Journal of Microbiology, Immunology and Infection (Aug 2021)
Genetic analysis and plasmid-mediated blaCMY-2 in Salmonella and Shigella and the Ceftriaxone Susceptibility regulated by the ISEcp-1 tnpA-blaCMY-2-blc-sugE
Abstract
Background: Nontyphoid Salmonella and Shigella can cause gastroenteritis in humans. Ceftriaxone (CRO) has been used to treat their infection, however, development of CRO resistance are often associated with plasmid-mediated blaCMY. Here, we investigated the presence of plasmid-mediated ISEcp-1 tnpA-blaCMY-2-blc-sugE and the role of these genes in regulation of CRO susceptibility in different hosts. Methods: 194 strains of Salmonella serovars and Shigella were tested for CRO susceptibility. Non-susceptibility strains were examined for plasmid-mediated ISEcp-1 tnpA-blaCMY-2-blc-sugE by PCR amplification, Southern blot, and DNA sequencing. The plasmid profiles were determined by HindIII-digested restriction fragment length polymorphism (RFLP). Four recombinant plasmids with different genes from ISEcp-1 tnpA-blaCMY-2-blc-sugE were constructed and then were transferred into Escherichia coli and different Salmonella serovars to evaluate the CRO susceptibility. Results: Among 20 CRO-nonsusceptible isolates of Salmonella Choleraesuis (5), S. Typhimurium (4), S. Mons (1), S. Stanley (2) and Shigella sonnei (8) with plasmid-mediated blaCMY-2, 19 isolates carried the ISEcp-1 tnpA-blaCMY-2-blc-sugE and only one isolate with tnpA-blaCMY-2. Transformation of these plasmids into E. coli pir116 produced multidrug resistance. Furthermore, PCR-RFLP analysis determined 5 different plasmid profiles and identical RFLP pattern between S. Typhimurium and S. sonnei.

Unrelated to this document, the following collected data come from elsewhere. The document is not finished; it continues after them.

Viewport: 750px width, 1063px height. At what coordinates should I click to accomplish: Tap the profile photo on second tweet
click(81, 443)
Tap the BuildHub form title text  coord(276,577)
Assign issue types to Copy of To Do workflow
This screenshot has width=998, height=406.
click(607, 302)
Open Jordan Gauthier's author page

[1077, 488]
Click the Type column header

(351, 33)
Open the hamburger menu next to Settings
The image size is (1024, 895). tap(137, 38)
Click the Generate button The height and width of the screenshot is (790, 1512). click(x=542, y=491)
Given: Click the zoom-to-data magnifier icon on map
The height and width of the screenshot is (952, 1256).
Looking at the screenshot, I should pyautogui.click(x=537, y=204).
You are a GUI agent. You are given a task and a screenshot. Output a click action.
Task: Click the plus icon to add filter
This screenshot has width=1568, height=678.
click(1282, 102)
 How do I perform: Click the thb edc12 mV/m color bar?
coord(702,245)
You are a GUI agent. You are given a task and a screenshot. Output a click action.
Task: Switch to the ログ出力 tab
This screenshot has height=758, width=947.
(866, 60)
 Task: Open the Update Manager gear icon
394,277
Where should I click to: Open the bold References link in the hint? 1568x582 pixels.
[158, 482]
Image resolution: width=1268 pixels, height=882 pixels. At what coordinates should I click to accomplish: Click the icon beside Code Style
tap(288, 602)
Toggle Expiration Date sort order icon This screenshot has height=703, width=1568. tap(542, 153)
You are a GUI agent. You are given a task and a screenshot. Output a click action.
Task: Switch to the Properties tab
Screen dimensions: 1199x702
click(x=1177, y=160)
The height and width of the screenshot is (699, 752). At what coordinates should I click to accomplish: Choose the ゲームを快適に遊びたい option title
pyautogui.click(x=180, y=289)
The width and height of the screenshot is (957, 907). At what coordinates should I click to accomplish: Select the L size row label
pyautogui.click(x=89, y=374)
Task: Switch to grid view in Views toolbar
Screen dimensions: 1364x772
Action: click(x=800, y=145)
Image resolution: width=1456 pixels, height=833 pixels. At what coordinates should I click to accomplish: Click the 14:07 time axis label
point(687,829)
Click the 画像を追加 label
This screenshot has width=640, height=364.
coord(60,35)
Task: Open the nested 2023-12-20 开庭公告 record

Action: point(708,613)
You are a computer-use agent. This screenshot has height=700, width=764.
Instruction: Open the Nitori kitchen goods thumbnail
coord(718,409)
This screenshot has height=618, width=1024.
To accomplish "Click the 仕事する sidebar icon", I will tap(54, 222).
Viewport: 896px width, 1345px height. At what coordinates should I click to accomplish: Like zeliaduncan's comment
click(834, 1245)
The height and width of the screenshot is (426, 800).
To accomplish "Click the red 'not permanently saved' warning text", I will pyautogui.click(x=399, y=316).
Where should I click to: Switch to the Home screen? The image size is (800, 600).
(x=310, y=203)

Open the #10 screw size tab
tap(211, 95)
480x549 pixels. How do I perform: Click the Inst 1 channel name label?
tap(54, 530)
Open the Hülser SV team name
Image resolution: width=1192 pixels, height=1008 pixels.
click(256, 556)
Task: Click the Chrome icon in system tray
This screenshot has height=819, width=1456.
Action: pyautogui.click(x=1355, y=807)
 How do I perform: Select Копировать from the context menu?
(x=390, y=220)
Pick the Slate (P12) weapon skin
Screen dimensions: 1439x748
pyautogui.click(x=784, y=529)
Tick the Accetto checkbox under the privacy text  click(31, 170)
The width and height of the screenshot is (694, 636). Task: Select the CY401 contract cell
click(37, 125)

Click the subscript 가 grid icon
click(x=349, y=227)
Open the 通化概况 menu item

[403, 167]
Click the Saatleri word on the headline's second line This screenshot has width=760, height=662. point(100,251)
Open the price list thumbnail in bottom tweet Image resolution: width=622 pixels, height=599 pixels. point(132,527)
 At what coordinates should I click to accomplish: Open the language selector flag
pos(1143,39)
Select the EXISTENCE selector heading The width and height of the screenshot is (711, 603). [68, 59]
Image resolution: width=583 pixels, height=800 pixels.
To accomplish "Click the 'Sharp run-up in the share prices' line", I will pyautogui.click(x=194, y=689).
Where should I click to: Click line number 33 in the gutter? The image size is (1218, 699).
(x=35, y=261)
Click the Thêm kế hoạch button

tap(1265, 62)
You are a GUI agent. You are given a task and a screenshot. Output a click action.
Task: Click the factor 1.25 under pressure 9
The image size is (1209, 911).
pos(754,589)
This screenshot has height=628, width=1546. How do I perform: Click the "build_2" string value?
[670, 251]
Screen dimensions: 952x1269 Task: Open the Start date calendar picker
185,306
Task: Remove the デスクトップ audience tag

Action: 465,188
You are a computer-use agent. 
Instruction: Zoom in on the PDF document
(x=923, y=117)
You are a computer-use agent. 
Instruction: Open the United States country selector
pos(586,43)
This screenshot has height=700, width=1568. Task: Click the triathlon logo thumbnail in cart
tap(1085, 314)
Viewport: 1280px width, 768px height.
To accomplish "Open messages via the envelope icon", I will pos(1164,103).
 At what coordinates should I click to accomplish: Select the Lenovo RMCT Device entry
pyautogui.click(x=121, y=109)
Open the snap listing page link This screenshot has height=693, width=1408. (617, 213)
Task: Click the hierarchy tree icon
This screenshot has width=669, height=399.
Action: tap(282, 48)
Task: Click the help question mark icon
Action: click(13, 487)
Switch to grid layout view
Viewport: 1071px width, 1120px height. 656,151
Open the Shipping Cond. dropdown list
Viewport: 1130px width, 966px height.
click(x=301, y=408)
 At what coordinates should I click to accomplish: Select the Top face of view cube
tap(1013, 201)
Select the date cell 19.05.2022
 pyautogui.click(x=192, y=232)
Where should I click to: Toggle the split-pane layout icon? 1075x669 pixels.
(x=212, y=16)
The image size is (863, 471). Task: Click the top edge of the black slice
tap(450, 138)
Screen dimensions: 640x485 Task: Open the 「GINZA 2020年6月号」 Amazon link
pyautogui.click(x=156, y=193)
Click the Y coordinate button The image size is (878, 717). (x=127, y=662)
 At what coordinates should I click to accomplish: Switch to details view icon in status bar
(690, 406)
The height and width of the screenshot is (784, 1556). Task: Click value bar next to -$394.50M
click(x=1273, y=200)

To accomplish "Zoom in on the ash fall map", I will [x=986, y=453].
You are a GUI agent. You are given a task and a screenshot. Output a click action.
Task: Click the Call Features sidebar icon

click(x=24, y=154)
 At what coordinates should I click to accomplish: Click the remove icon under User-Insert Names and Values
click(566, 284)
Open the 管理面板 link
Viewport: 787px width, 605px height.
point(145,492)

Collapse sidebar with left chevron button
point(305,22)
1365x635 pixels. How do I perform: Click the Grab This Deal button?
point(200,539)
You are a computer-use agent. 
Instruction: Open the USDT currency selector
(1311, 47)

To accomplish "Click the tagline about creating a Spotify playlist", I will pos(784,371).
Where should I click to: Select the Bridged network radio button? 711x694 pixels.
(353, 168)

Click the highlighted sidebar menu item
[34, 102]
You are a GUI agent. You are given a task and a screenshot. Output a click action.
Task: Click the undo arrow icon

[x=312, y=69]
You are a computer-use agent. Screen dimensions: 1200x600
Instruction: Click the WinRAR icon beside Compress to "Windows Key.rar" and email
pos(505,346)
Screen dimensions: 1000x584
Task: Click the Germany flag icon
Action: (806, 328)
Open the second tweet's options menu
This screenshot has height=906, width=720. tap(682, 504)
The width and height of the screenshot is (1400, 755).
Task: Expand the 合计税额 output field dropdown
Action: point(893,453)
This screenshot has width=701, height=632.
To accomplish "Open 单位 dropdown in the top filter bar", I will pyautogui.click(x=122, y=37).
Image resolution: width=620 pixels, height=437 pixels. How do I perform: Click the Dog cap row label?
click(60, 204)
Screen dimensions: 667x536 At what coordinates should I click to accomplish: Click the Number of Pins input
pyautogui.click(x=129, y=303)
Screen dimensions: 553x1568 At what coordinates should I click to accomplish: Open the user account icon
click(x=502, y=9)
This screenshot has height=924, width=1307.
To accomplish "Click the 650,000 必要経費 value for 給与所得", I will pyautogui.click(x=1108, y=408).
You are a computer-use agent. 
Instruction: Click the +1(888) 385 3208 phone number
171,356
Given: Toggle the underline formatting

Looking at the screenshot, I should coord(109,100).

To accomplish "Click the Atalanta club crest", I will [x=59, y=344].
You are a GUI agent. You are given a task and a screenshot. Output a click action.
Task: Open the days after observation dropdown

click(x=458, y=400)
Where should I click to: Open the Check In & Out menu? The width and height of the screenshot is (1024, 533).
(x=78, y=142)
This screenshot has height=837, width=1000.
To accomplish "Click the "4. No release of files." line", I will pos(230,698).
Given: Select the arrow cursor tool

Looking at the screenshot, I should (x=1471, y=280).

Transformation of the recombinant plasmids into E. coli and different Salmonella serovars resulted in phenotypes ranging from susceptible to resistant (especially inducible resistance) to CRO that were dependent on the genes, and host. Conclusion: The CRO susceptibility associated with the ISEcp-1 tnpA-blaCMY-2-blc-sugE element is regulated positively by ISEcp-1 tnpA and SugE and negatively regulated by Blc and unknown species-dependent host factor(s).